Fast food for thought!
Hey folks i know its been long since i have written something. But being avid follower of Warren Buffet, i follow what he said once - " Be greedy when everybody is fearful and be fearful when everybody is greedy". Yes markets are at 30 weeks high so everyone is greedy out there on D-street and "trying" to mint money. Hence i am fearful and away from Mr. Market. (Ofcourse i was greedy ["and i minted money"] when everyone else was fearful before!!). So am having some spare time at hand and hence i've decided to generate some E-waste ;)
So to start with here it goes -
Today i would like to discuss on most talked about correlations existing in market. I am presuming that people reading this blog are having meagre knowledge like me. So 1'st i would get some ground work done and then we will take off.
Basics -
1. Let us suppose 1$ = 45 Re . Now if i say that Re strengthens then this means Re appreciates / Dollar depreciates / Dollar weakens hence now 1$ = 40 Re. Strenghtening of Re adds to bottomline of importers and strenghtening of dollar adds to bottomline of exporters.
2. Gold and Crude oil almost move in same direction unless OPEC intervenes because both are global commodities. But crude oil is more liquid [ both in absolute sense and trade sense ;-) ] and hence more volatile than gold. Hence you can interchange gold and crude oil in coming lines.
Correlations -
a . GOLD
USA being super power, general economic position of USA largely sets the trend for gold/crude oil.

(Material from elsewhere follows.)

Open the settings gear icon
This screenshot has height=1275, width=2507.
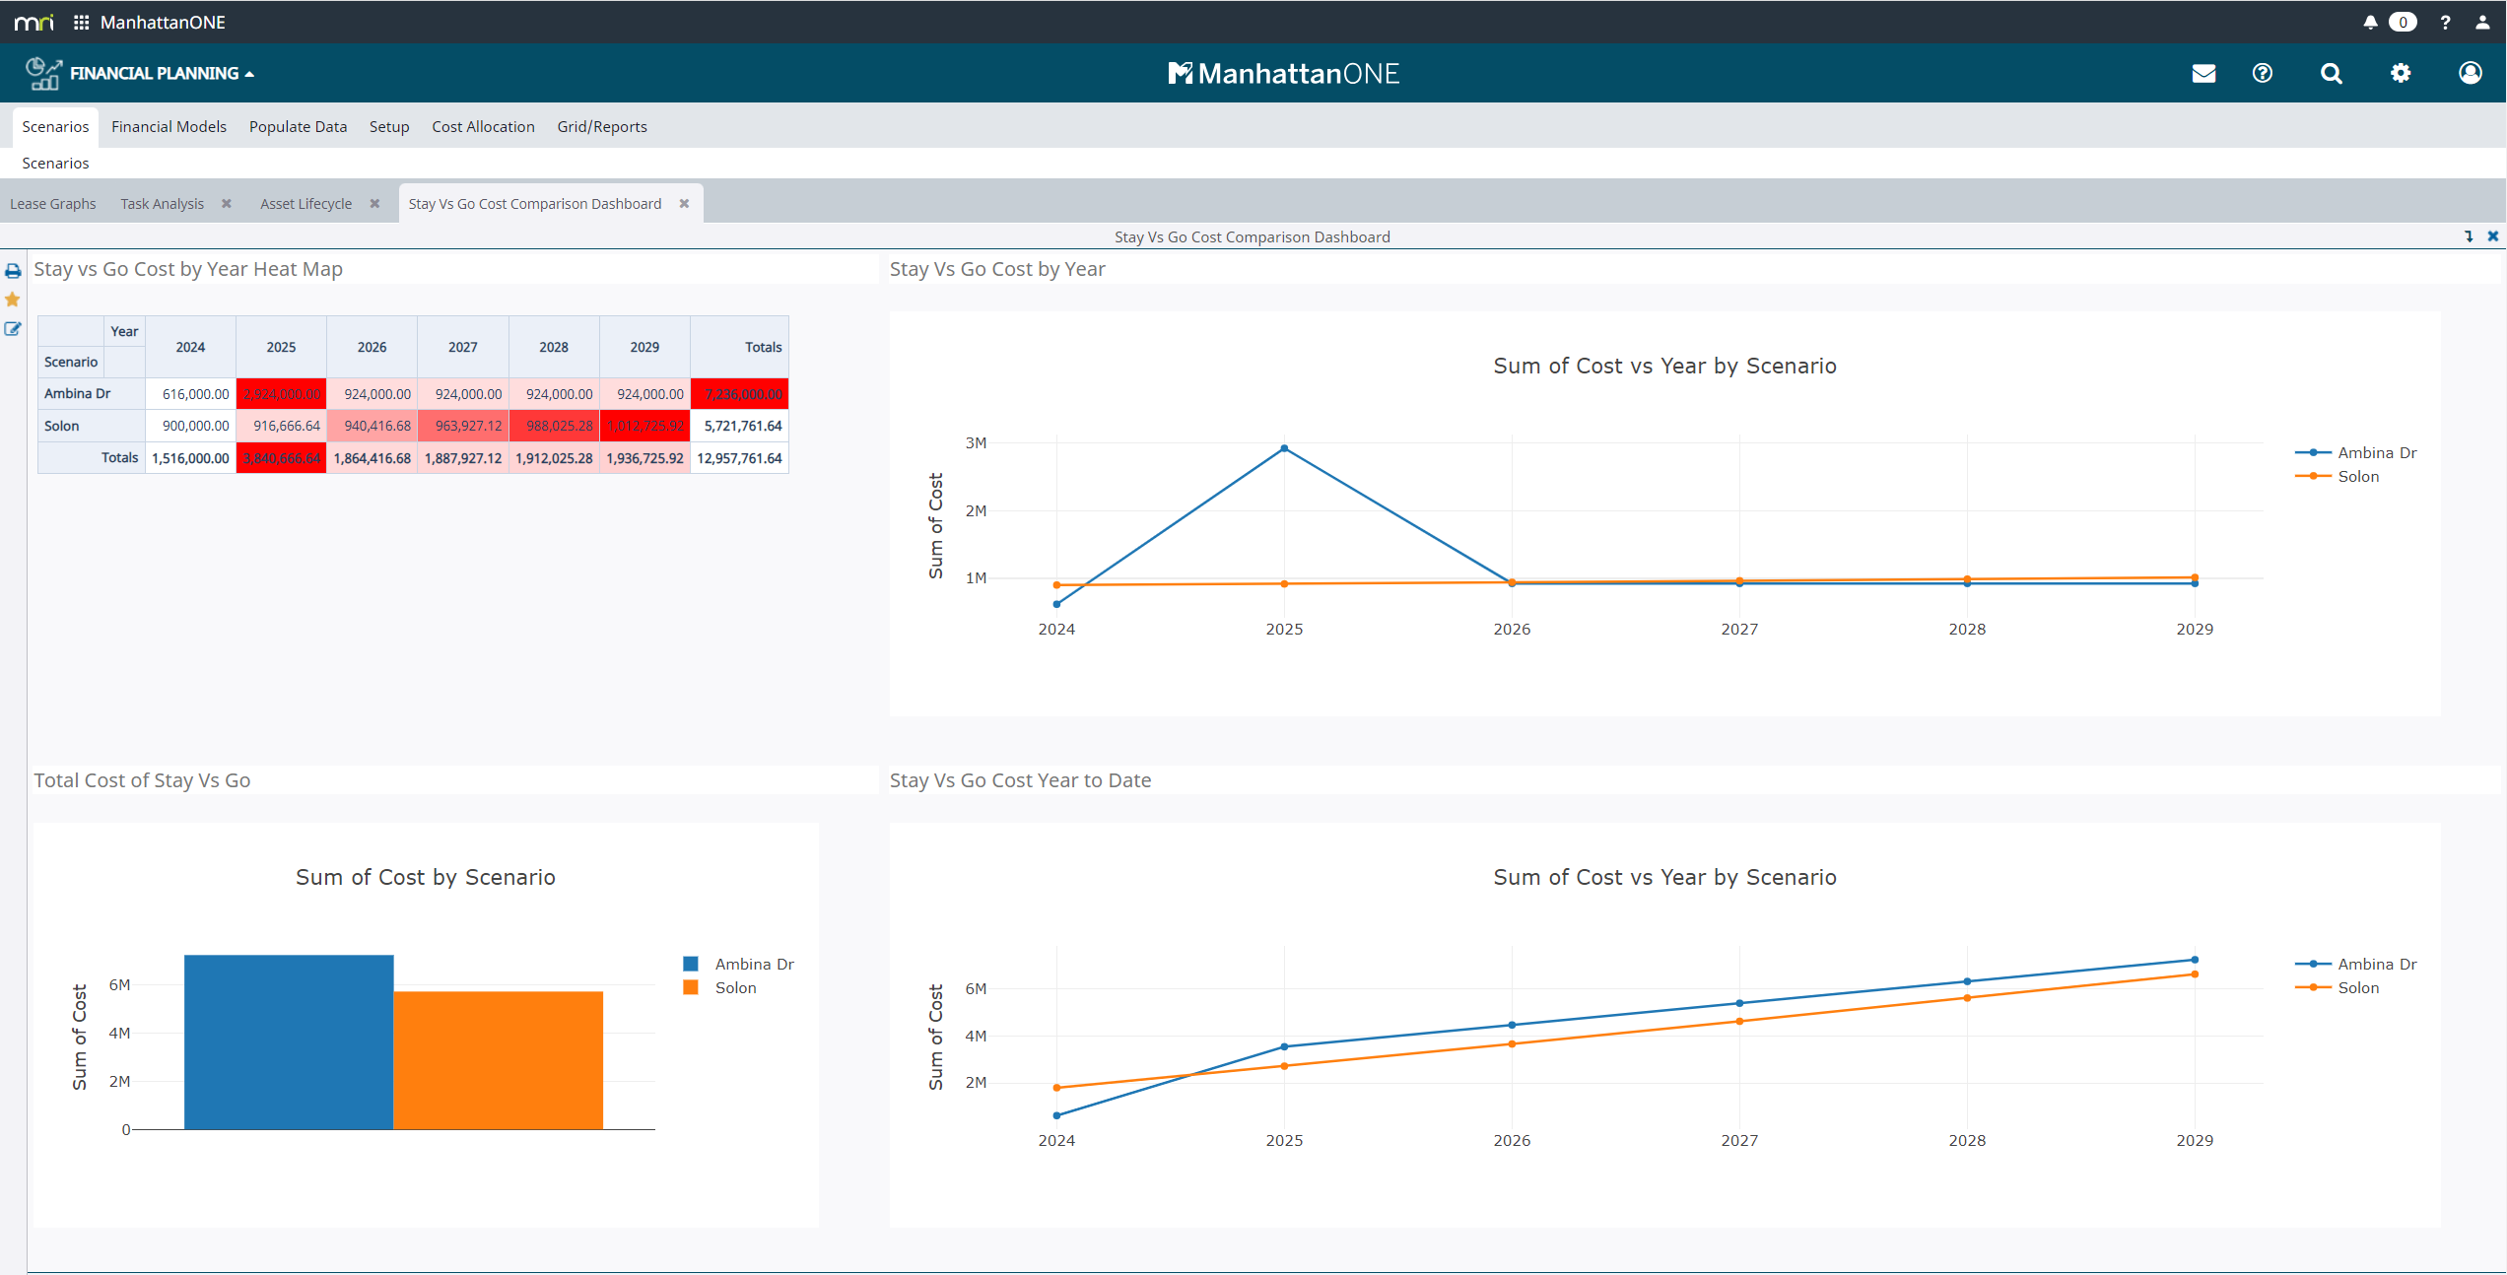[x=2401, y=74]
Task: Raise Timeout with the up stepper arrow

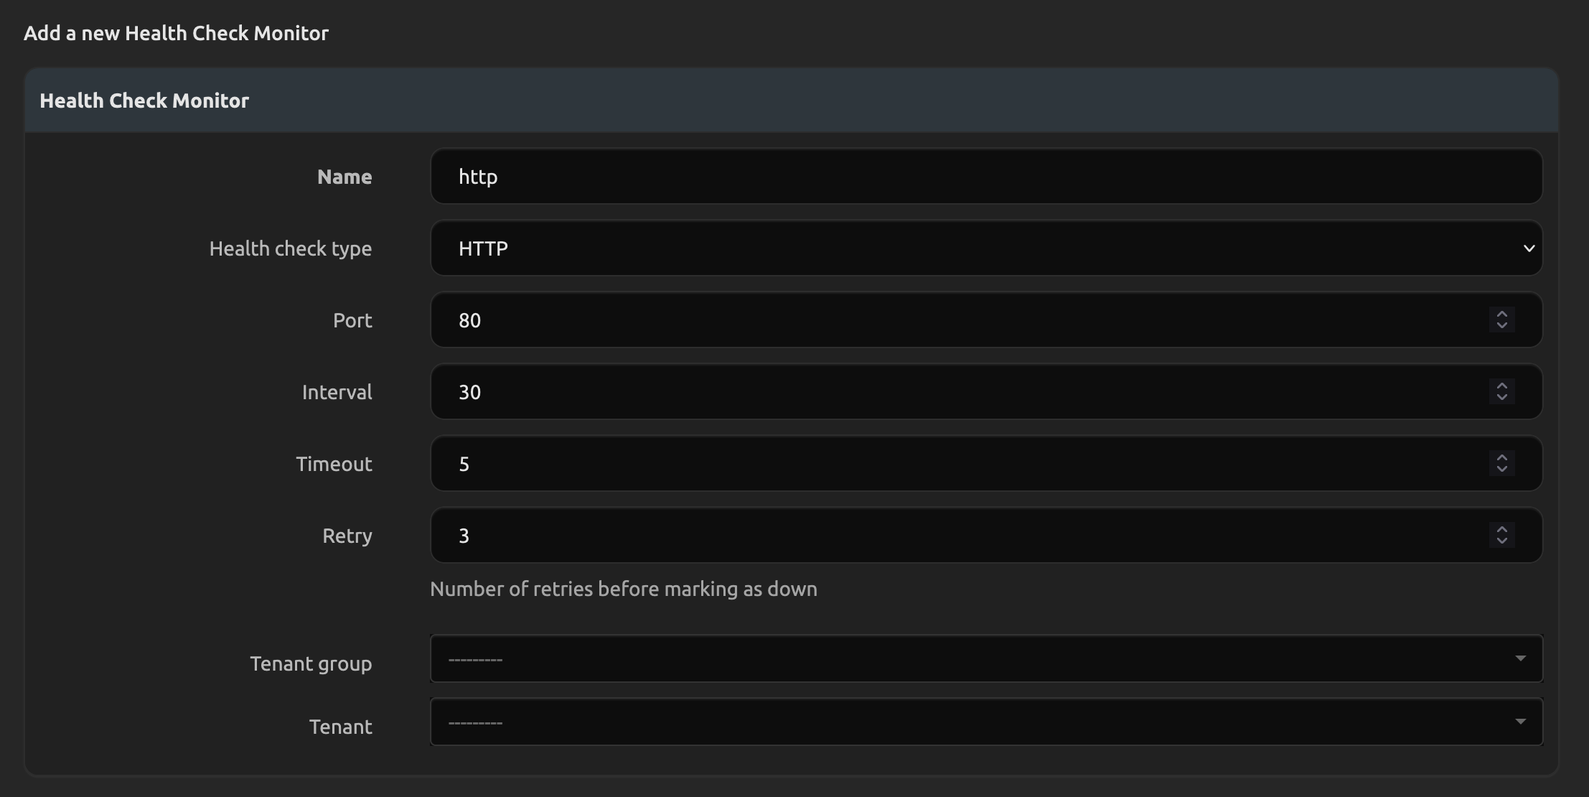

1. Hence weakening dollar (weakening USA economy), rising inflation, lower yields/interest rates, tumbling stock markets sets the perfect stage for gold. As all these factors lead to investment in gold.
Thus long US$ = long Dow Jones = short gold/crude oil.
However as such there is no general correlation of these things with gold per say.
2. But ha one thing is definite - when things are in bad shape then gold becomes safe haven to invest and hence gold prices always surge in bad times.
Post Lehman fiasco - gold rose around 23% in one year!!
Thus when things become dull, go and invest in yellow metal - GOLD.
b. Bond prices -> Interest rates /Inflation -
1. In strong economic condition - consumption increases - inflation increases - SO interest rates are increased (deliberate) to curb the purchasing power of people and hence curb inflation.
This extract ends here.